**Work to be completed:**
Reproduce the records starting at the line that contains "Where should I" and ending at the line that contains "This screenshot has height=363, width=535.", with both of those lines included. Leave the pictures out of your answer.

**The data:**
——————

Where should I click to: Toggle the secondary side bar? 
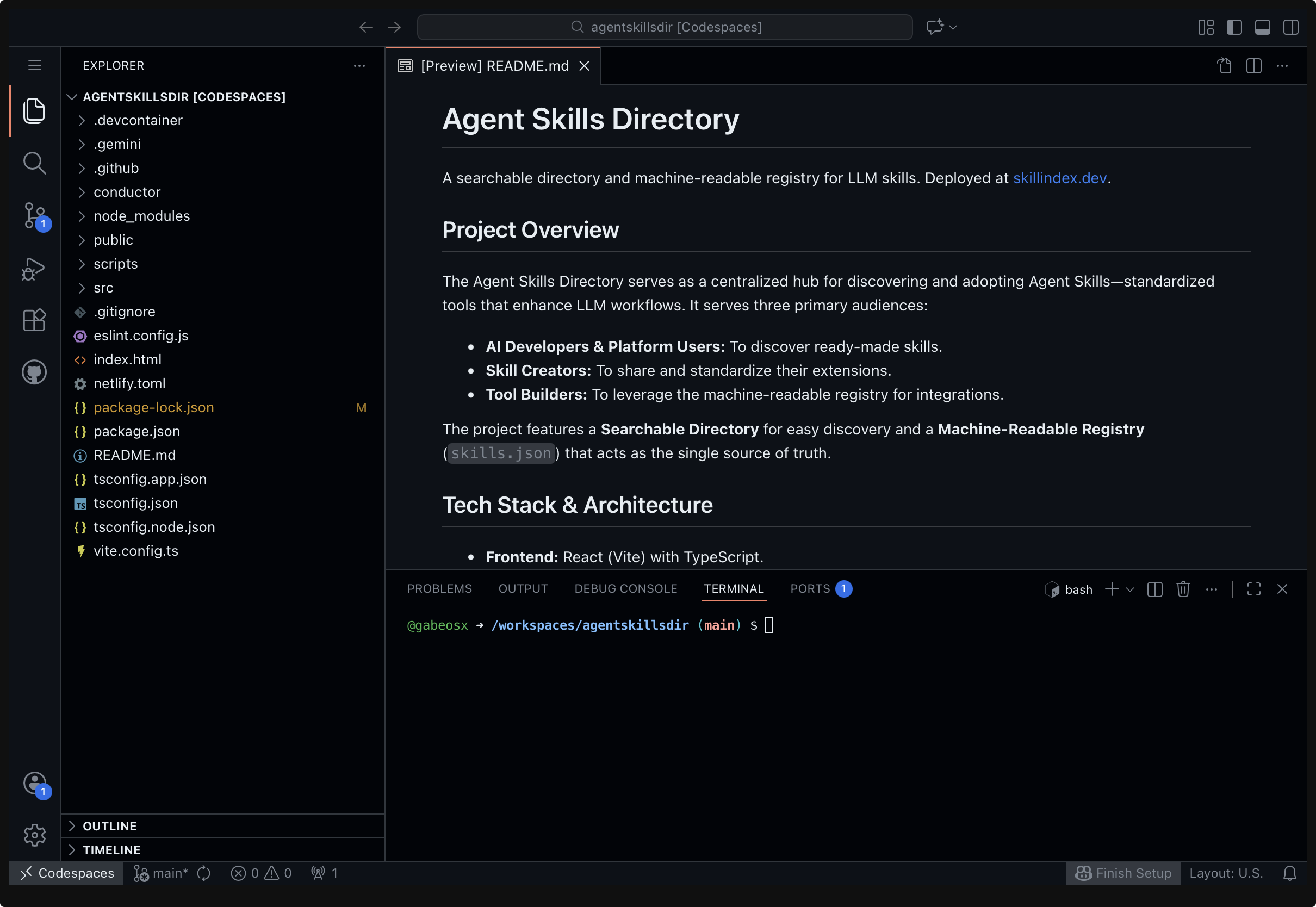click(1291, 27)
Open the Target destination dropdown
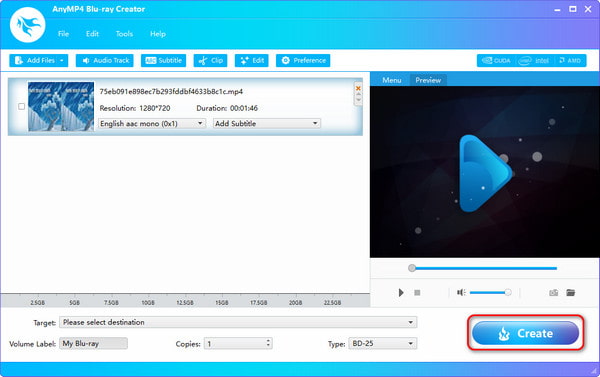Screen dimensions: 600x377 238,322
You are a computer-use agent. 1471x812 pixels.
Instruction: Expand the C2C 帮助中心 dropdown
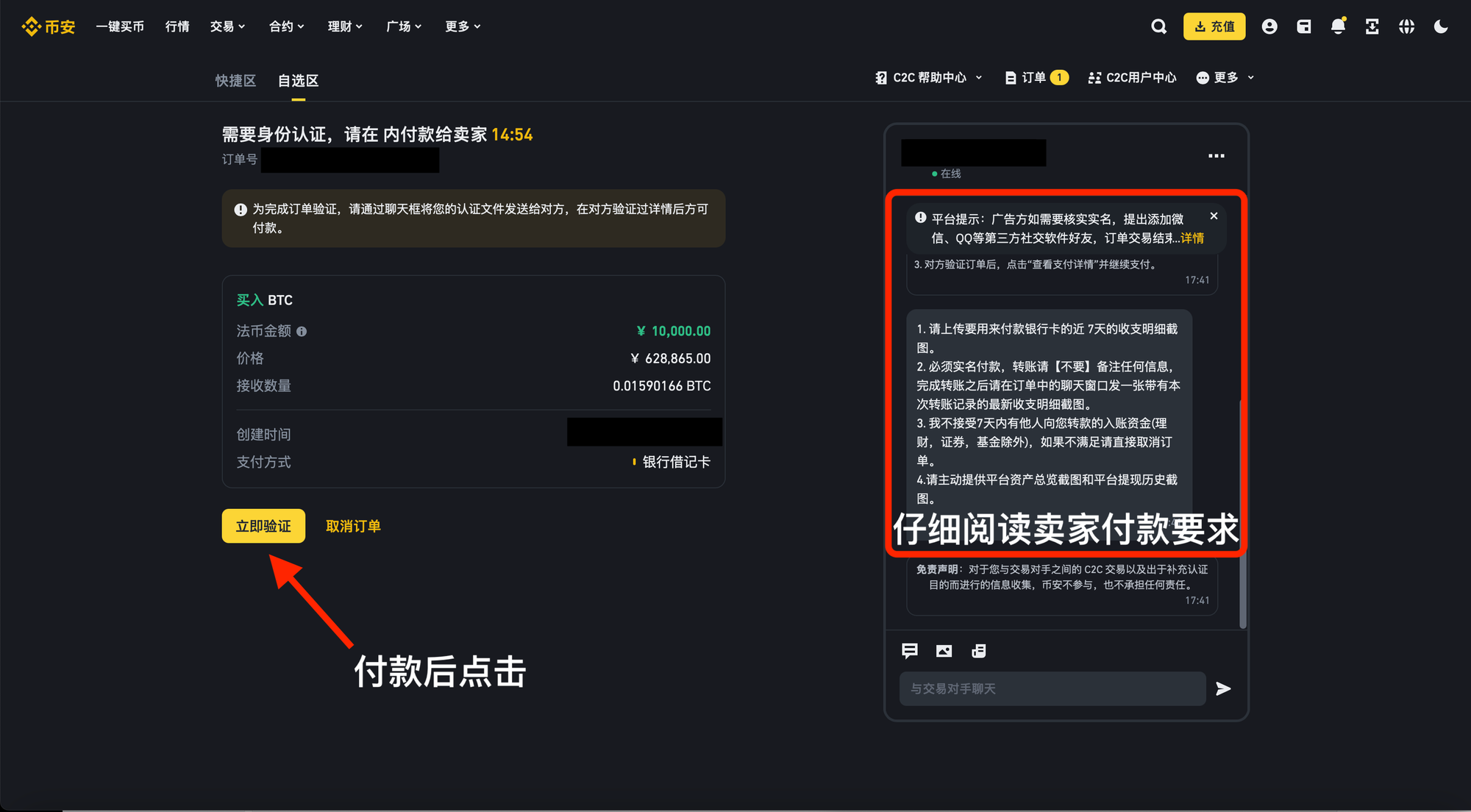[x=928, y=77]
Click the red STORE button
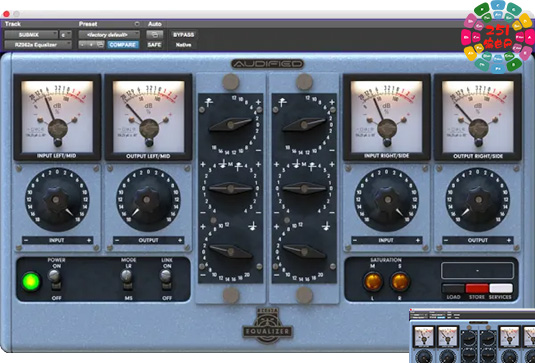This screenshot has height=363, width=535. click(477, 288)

——————

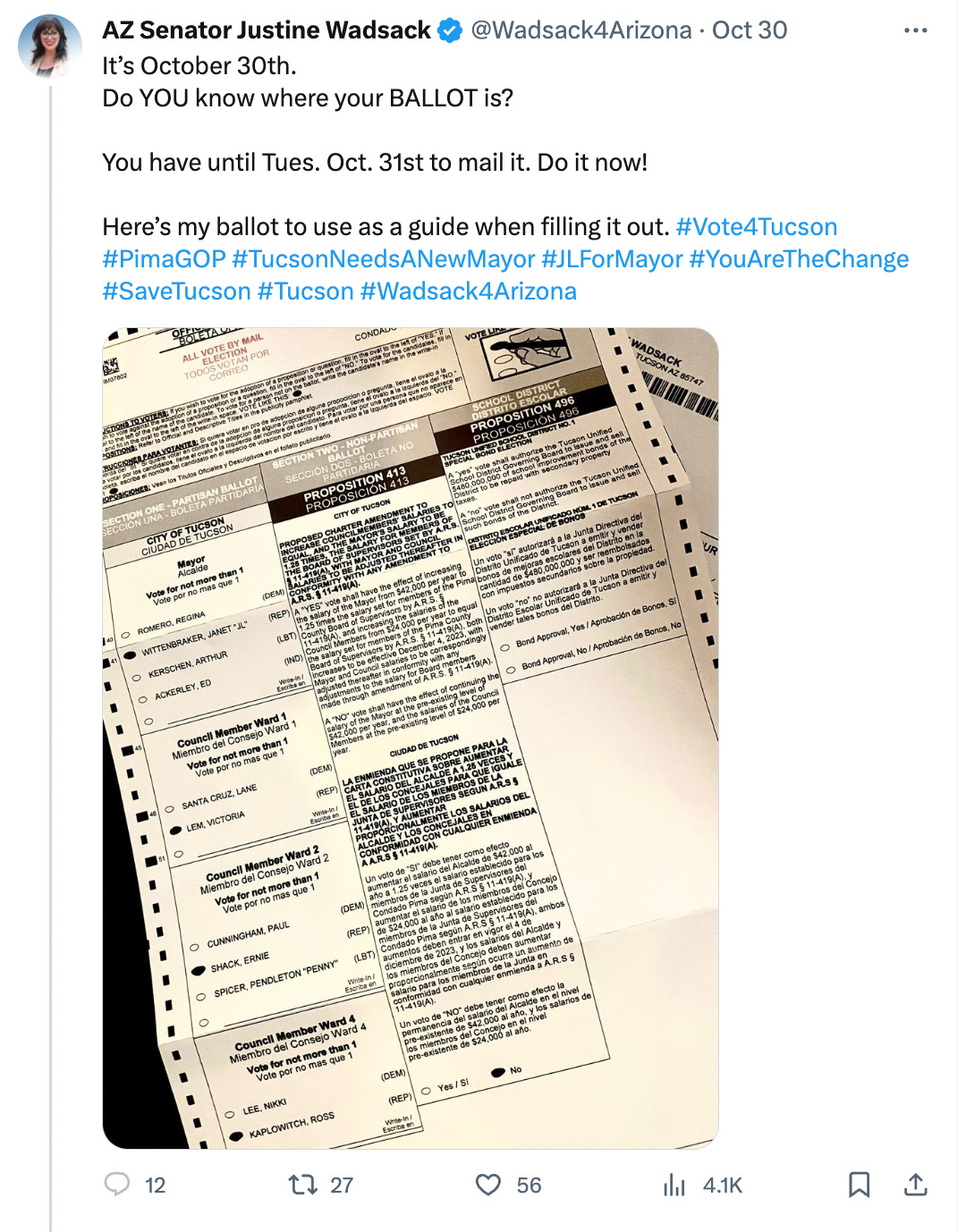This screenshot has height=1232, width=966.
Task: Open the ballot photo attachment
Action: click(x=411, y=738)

——————

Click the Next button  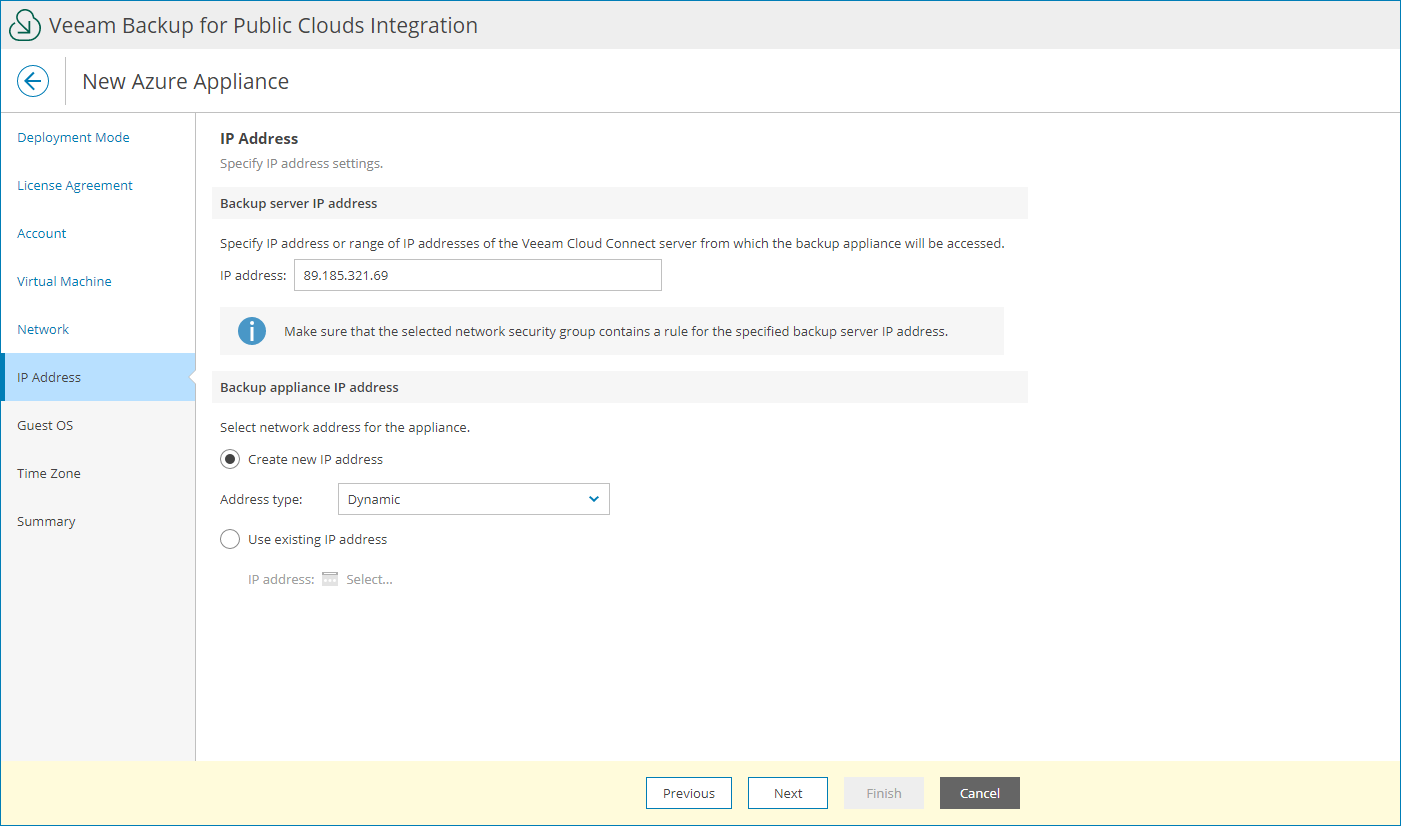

——————

**Solution to this exercise:**
Where should I click to: Toggle the secondary side bar? 
click(1291, 27)
Open the Target destination dropdown
Screen dimensions: 600x377 238,322
You are a computer-use agent. 1471x812 pixels.
Instruction: Expand the C2C 帮助中心 dropdown
[x=928, y=77]
Click the red STORE button
This screenshot has height=363, width=535. click(477, 288)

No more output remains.